Para shahabat bertanya, “Siapakah mereka wahai Rasulullah?”
Rasulullah ﷺ menjawab, “Mereka adalah orang-orang yang kondisinya seperti kondisiku dan kondisi para shahabat ku pada hari ini. (Riwayat Ath Thabrani di Ash Shaghir I/256. Hadits shahih)
Dalam riwayat lain Rasulullah ﷺ bersabda:
“Ketahuilah sesungguhnya umat sebelum kalian dari Ahli Kitab berpecah belah menjadi 72 golongan, dan umatku ini akan berpecah belah menjadi 73 golongan. 72 golongan di neraka, dan 1 golongan di surga. Merekalah Al Jama’ah.” (HR. Abu Daud 4597, dihasankan Al Albani dalam Shahih Abi Daud)
Rasulullah ﷺ juga bersabda :
“Berpeganglah pada Al Jama’ah dan tinggalkan kekelompokan. Karena syaithan itu bersama orang yang bersendirian dan syaithan akan berada lebih jauh jika orang tersebut berdua. Barangsiapa yang menginginkan bagian tengah surga, maka berpeganglah pada Al Jama’ah. Barangsiapa merasa senang bisa melakukan amal kebajikan dan bersusah hati manakala berbuat maksiat maka itulah seorang mu’min.” (HR. Tirmidzi no.2165, ia berkata: “Hasan shahih gharib dengan sanad ini”)
Terkait makna Al Jama'ah, Ibnu Mas’ud Radhiyallahu 'anhu berkata :
“Al Jama’ah adalah siapa saja yang sesuai dengan al haq (kebenaran) walaupun engkau sendirian.” Dalam riwayat lain:
“Ketahuilah, sesungguhnya kebanyakan manusia telah keluar dari Al Jama’ah. Dan Al Jama’ah itu adalah yang sesuai dengan ketaatan kepada Allah Ta’ala.” (lihat Ighatsatul Lahfan Min Mashayid Asy Syaithan, 1/70)
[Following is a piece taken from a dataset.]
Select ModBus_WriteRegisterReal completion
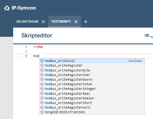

Penamaan istilah Ahlus Sunnah ini sudah ada sejak generasi pertama Islam pada kurun yang dimuliakan Allah, yaitu generasi Shahabat. ‘Abdullah bin ‘Abbas Radhiyallahu 'anhuma berkata ketika menafsirkan firman Allah Ta'ala :
“Pada hari yang di waktu itu ada wajah yang putih berseri, dan ada pula wajah yang hitam muram. Adapun orang-orang yang hitam muram mukanya (kepada mereka dikatakan): ‘Kenapa kamu kafir sesudah kamu beriman? Karena itu rasakanlah adzab disebabkan kekafiranmu itu.’” (QS. Ali ‘Imran : 106).
“Adapun orang yang putih wajahnya mereka adalah Ahlus Sunnah wal Jama’ah, adapun orang yang hitam wajahnya mereka adalah Ahlul Bid’ah dan furqoh (perpecahan). Demikianlah menurut tafsir Ibnu Abbas radhiyaallahu 'anhuma. Adapun orang-orang yang menjadi hitam muram mukanya (kepada mereka dikatakan), "Mengapa kalian kafir sesudah kalian beriman?"
Menurut Al-Hasan Al-Basri, mereka adalah orang-orang munafik. "Karena itu, rasakanlah azab disebabkan kekafiran kalian itu." Dan gambaran ini bersifat umum menyangkut semua orang kafir.” (lihat Tafsir Ibnu Katsir). Kemudian istilah Ahlus Sunnah ini diikuti oleh para ulama generasi Tabi'in dan setelahnya.
Ketika Imam Malik (w. 197 H) – rahimahullah – ditanya siapakah Ahlus Sunnah? Dia menjawab dengan mengatakan:
“Ahlus Sunnah itu mereka yang tidak mempunyai laqab (julukan) yang dengannya mereka dikenal, bukan Jahmy (pengikut firqoh Jahmiyyah), bukan pula Qodary (pengikut firqoh Qodariyyah), dan bukan Rofidzy (pengikut firqoh Rofidhoh)." (Lihat: Al-Intiqaa, karya Ibn Abdil Barr (hal. 35).)
Jadi Ahlus Sunnah Wal Jama’ah adalah orang-orang yang mengikuti Sunnah Rasulullah ﷺ dan para Shahabatnya, dan dalam memahami dan mengikuti Sunnah Rasulullah ﷺ tersebut mereka meneladani praktek dan pemahaman para Shahabat, tabi’in dan tabi'ut tabi'in. Dan makna ini sesuai dengan apa yang disebutkan oleh Rasulullah ﷺ tentang satu golongan yang selamat : (مَا أَنَا عَلَيْهِ وَأَصْحَاب)”yaitu orang-orang yang berada pada jalanku dan jalannya para shahabatku.”
Abul Muzhaffar As Sam'ani rahimahullah (wafat 489H) mengatakan : "Syiar Ahlus Sunnah adalah sikap ittiba' mereka kepada As-Salafush-Shaalih, dan meninggalkan segala sesuatu yang diada-adakan (dalam agama)." (lihat Al-Intishaar li-Ashhaabil-Hadiits hal. 31)
Syaikhul Islam Ibnu Taimiyah rahimahullah mengatakan:
"Ketika sifat Firqatun Najiyah adalah mengikuti para sahabat Rasulullah ﷺ, dan itulah syiar Ahlus Sunnah wal Jama'ah, maka Firqatun Najiyah adalah Ahlus Sunnah wal Jama'ah" (Minhajus Sunnah An Nabawiyah, 3/457).